教育ゲーム GENZITSU
※ネタみたいな短編です
「GENZITSUってゲームプレイした?」
海の上にあるテラス席で天使の友達が言った。
人間界生態系部門に、つい最近所属し始めたやつだ。
「俺はちょっと前にしたよ」
確か100年くらい前にリリースされたシリアルゲーム。
天界で不祥事が多発して、神議会の決定で多くの部署が解体されたのがきっかけで、作られた教育ゲームだったはずだ。
天界、魔界、冥界の3界にとって、人間界は経済を回すために欠かせない産業の一つだ。
"人間界を経験してもっと理解を深めよう!"
そんなキャッチコピーで最近一般向けに最リリースされたのは聞いていた。
「それどうなの?」
悪魔の友達が退屈そうに聞いた。
「クソゲー中のクソゲーだよ!それが逆に気になるって周りで流行ってるんだよね!」
天使が人間界をクソゲーと例えるなんて、それでいいのか・・・
「でもそのおかげで同僚は昇進出来たって喜んでたよ。
冥府の門番してたやつなんだけどさ。まだ死ぬには早いのにやってくる霊魂が結構多くて、その相談に乗るようになったんだって。
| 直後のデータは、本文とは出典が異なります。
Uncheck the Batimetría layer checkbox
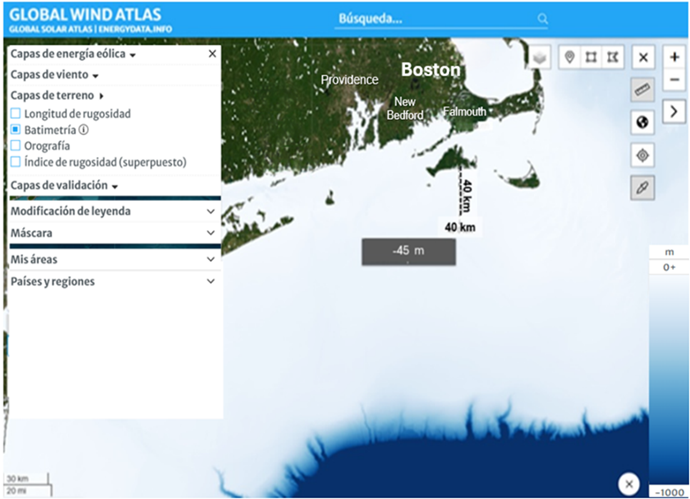Image resolution: width=690 pixels, height=499 pixels. pos(15,130)
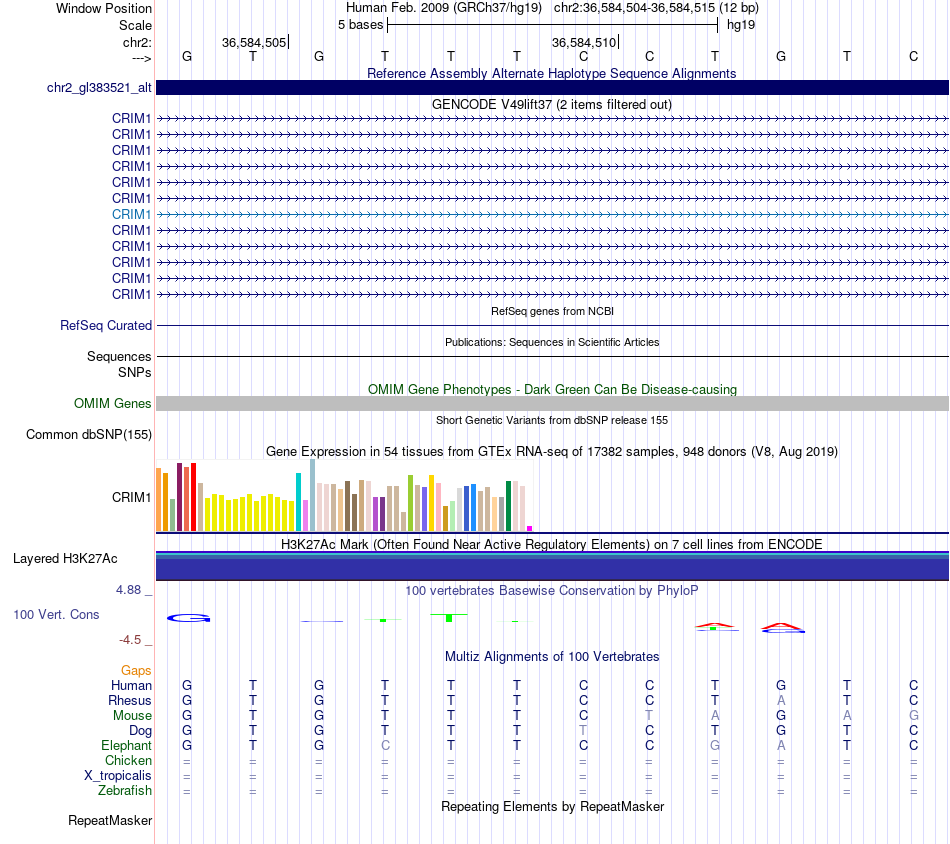Click the chr2_gl383521_alt alignment bar
This screenshot has height=844, width=950.
(x=552, y=87)
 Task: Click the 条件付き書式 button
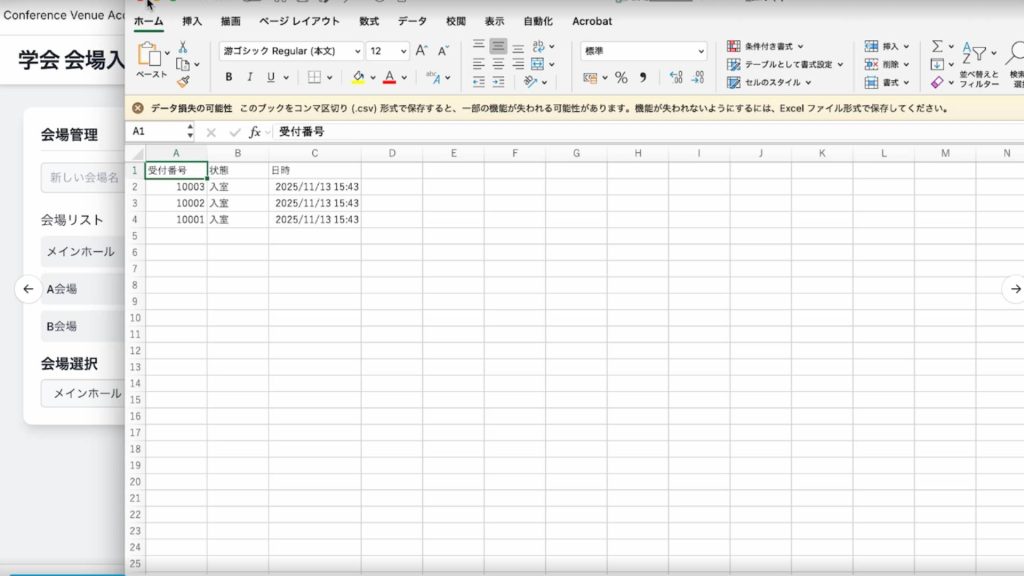pyautogui.click(x=766, y=46)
じゃあ人間界の一部生産能力が上がった報告があったらしいんだよね」
その同僚は元々、彷徨ってきた霊魂を虫でも追い払うように返してた。
GENZITSUをプレイしてみて、人間の話を聞こうと思えるようになったらしいーー
あの時、相談乗ってくれたおかげで人生を変えることが出来ました!と、感謝される喜びを知った同僚は、昇進しても未だに門番を続けてる。
「まじで?俺もプレイしてみようかな」
万年窓際席の悪魔が話に食いついた。
「お前、自分のこと職業的悪魔って言ってたじゃん。もう天使に転職すれば?上司に頼んで推薦できるか聞いてみようか?」
確かこの天使の上司は、それなりに有名な大天使だったはず。
不可能な話ではなさそうに思える。
「考えたことはあるんだけどさー。俺、騙すとか唆すとか向いてないし。
でも俺みたいな悪魔が一人くらいいてもいいと思うんだよね」
嘘のつけない正直な悪魔。
悪魔として育ち、教育を受けたけど、向いてないからと他に転職する人も多いこのご時世に、こいつは頑なにそれをしない。
全く理解不能な友達だ。
「まぁ、やってみたら?
そろそろお前、誕生日だろ?プレゼントしてやるよ」
それなりに値が張るソフトだけど、人間界を模して発行された、3界では特に使い道のない紙幣の貯蓄は十分にある。
「お、まじ? やるわ! 今すぐ買いに行こうぜ!」
悪魔の友達は真っ黒な羽を伸ばして立ち上がる。
確かゲームをプレイする前に、やたら大きな警告が出てたなぁ。
俺も立ち上がって、それを思い出していた。
確かこんな感じだったはずだ。
ようこそ、プレイヤー様。
ここは同時接続数80億を超える超人気フルダイブ型VRMMORPG「GENZITSU」です。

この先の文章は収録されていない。